Andrzej Rybałt, who heads Polish Radio’s External Service, also known as Radio Poland, said that “the Belarusian section has been reporting on the difficult political situation in Belarus for the past three decades every day.”
He added that recently the section "has been covering in detail the situation on the Polish-Belarusian border and a continuing migration crisis."
Rybałt told Polish Radio’s IAR news agency that the Belarusian section had been instrumental in “fostering dialogue between the Polish and Belarusian peoples.”
The "fact that Poles are so eager to support pro-democratic movements in Belarus is in part down to the Belarusian section and its coverage of events,” Rybałt said.
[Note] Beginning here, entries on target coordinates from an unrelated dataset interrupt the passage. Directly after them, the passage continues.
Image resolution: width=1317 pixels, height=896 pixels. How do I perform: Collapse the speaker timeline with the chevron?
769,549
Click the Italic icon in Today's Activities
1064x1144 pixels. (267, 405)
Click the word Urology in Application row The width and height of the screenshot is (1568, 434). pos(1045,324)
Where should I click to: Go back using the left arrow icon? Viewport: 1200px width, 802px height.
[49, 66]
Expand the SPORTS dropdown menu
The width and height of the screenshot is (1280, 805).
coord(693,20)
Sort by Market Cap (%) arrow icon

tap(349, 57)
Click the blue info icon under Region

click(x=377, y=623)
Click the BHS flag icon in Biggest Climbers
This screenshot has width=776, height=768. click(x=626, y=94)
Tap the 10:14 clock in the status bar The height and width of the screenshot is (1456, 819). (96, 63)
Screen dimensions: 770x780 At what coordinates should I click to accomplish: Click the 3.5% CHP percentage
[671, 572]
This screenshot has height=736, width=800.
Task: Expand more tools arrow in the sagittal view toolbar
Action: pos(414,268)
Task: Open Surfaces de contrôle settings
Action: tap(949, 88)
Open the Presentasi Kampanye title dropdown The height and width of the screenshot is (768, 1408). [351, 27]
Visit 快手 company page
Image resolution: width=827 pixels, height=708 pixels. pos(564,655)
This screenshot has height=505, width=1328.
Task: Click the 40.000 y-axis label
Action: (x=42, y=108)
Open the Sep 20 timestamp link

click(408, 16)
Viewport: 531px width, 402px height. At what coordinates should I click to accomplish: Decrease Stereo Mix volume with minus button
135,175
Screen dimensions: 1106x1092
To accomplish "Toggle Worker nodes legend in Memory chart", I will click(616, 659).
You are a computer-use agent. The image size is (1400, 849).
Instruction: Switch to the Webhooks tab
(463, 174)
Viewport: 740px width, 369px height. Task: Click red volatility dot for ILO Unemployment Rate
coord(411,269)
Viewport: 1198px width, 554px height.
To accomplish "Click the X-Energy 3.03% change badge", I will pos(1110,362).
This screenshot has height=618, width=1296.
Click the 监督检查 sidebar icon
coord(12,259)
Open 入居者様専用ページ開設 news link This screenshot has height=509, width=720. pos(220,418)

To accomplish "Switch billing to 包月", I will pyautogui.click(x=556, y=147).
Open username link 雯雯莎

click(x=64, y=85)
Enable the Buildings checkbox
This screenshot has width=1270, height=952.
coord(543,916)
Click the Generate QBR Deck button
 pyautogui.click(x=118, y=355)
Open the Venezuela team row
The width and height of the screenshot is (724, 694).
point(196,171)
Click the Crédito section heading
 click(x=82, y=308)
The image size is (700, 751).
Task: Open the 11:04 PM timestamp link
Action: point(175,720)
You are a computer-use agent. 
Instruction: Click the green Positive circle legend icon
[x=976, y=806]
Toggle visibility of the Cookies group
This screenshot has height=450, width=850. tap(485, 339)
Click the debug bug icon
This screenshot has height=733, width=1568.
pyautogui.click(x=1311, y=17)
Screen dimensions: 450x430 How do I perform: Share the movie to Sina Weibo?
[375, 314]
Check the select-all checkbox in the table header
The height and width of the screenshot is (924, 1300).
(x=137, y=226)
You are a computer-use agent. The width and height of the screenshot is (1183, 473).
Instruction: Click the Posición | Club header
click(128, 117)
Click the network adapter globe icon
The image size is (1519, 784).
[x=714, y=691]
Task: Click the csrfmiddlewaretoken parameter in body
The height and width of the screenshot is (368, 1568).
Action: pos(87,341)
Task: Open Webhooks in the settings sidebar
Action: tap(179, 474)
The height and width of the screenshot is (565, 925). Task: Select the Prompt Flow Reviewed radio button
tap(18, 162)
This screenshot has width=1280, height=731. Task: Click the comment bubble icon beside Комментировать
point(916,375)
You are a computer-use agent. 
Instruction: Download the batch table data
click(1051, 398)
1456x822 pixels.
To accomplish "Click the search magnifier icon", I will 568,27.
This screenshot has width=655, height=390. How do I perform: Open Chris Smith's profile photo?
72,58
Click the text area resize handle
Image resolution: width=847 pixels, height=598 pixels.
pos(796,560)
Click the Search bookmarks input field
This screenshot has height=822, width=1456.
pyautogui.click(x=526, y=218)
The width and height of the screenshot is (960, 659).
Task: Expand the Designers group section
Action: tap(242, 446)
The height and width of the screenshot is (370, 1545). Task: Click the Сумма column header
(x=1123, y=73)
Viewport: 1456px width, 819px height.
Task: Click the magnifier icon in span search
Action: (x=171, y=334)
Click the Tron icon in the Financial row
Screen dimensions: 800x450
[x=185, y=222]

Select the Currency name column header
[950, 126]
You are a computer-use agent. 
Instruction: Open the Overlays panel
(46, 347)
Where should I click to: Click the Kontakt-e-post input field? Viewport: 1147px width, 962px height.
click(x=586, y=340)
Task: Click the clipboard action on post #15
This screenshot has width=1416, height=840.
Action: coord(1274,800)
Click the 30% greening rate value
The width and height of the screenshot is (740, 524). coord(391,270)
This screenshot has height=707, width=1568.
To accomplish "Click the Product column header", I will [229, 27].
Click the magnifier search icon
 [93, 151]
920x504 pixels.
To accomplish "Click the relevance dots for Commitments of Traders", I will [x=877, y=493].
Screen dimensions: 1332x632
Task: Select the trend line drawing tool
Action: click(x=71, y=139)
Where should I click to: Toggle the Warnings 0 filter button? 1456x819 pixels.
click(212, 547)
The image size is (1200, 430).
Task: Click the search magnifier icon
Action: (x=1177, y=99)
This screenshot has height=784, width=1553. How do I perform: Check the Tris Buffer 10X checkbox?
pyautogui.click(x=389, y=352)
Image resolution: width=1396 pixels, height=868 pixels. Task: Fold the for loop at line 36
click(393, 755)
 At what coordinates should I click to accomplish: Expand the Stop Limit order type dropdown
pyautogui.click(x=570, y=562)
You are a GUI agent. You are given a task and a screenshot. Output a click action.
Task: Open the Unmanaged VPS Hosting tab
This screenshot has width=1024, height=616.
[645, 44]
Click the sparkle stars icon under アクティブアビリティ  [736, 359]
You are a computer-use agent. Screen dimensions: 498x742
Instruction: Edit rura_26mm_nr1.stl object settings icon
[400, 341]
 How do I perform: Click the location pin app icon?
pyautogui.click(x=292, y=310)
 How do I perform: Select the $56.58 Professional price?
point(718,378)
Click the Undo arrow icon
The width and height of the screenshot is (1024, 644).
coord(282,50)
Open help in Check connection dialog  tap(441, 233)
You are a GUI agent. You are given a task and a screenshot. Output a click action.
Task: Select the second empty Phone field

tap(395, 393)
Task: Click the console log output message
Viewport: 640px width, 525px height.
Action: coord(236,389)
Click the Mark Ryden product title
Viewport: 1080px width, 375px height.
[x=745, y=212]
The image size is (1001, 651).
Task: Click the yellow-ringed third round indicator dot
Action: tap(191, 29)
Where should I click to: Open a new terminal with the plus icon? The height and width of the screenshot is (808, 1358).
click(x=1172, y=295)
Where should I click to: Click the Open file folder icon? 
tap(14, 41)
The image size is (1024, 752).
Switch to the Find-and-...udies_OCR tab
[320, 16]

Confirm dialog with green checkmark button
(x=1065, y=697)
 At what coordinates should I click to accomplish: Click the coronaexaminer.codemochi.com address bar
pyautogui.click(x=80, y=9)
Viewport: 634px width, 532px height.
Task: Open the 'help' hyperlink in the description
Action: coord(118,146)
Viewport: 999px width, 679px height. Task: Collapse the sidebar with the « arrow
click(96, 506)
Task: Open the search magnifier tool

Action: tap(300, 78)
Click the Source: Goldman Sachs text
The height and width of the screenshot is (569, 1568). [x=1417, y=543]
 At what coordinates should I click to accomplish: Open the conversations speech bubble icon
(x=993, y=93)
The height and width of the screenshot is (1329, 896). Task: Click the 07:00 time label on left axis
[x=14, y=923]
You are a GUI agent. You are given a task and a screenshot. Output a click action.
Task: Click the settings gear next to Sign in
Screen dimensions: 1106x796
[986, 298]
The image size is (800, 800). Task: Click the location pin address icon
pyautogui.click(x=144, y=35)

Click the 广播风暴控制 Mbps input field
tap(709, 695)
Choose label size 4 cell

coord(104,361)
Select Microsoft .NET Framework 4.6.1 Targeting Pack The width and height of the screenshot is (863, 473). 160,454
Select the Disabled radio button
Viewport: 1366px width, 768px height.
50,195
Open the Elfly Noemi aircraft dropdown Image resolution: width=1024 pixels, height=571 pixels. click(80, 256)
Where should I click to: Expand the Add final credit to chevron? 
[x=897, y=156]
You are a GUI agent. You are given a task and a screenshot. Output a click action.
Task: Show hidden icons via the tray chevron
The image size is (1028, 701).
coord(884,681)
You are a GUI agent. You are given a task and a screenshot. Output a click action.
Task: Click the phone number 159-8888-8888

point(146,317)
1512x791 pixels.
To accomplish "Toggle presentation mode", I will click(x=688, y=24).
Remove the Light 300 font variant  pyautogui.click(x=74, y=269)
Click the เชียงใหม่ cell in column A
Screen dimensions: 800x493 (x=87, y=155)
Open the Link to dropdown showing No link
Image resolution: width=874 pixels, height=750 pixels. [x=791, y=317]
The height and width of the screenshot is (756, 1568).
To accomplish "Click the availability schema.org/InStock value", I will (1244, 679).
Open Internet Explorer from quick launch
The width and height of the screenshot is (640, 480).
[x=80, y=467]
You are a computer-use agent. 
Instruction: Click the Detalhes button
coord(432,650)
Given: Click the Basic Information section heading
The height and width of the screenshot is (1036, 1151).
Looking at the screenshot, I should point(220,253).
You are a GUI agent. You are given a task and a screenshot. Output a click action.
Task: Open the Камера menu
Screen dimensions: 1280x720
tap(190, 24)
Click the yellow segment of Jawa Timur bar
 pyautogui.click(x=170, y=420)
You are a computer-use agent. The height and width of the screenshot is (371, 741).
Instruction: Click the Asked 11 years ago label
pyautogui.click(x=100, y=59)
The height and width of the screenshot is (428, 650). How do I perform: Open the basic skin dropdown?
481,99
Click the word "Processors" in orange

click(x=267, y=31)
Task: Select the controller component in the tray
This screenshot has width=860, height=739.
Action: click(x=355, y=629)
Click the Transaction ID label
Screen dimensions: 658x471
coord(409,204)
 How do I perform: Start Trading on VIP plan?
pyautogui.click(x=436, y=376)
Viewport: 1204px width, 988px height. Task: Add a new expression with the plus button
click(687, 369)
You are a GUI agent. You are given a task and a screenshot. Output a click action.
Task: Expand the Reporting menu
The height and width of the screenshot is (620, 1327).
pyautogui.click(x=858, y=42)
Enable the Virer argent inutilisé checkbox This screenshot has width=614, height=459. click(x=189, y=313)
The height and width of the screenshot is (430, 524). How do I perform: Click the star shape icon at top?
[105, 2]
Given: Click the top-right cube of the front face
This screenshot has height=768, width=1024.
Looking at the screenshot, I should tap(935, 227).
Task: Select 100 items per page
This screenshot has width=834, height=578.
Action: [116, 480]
In 2020, when protests erupted following Belarusian leader Alexander Lukashenko’s widely discredited re-election, the Belarusian section launched special news bulletins in the Belarusian language on Polish Radio 1. They air three times a day.
As a result, Belarusians at home and abroad “have access to objective information about the main events taking place in the world, with a particular focus on Belarus,” Rybałt told the IAR news agency.
The Belarusian section broadcasts five hours of Belarusian-language programming a day, from news and commentary to interviews and reportage about Polish politics, society, business and culture, as well as various aspects of the situation in Belarus, from government policy to opposition protests, Poland's support for Belarusian democrats and the fate of the Polish community in that country.
The section also runs its own website detailing the current affairs of Poland and Belarus.
To mark its 30th anniversary, the Belarusian section has prepared a series of celebratory broadcasts, including archival recordings and interviews with figures such as former longtime section chief Nina Barszczewska.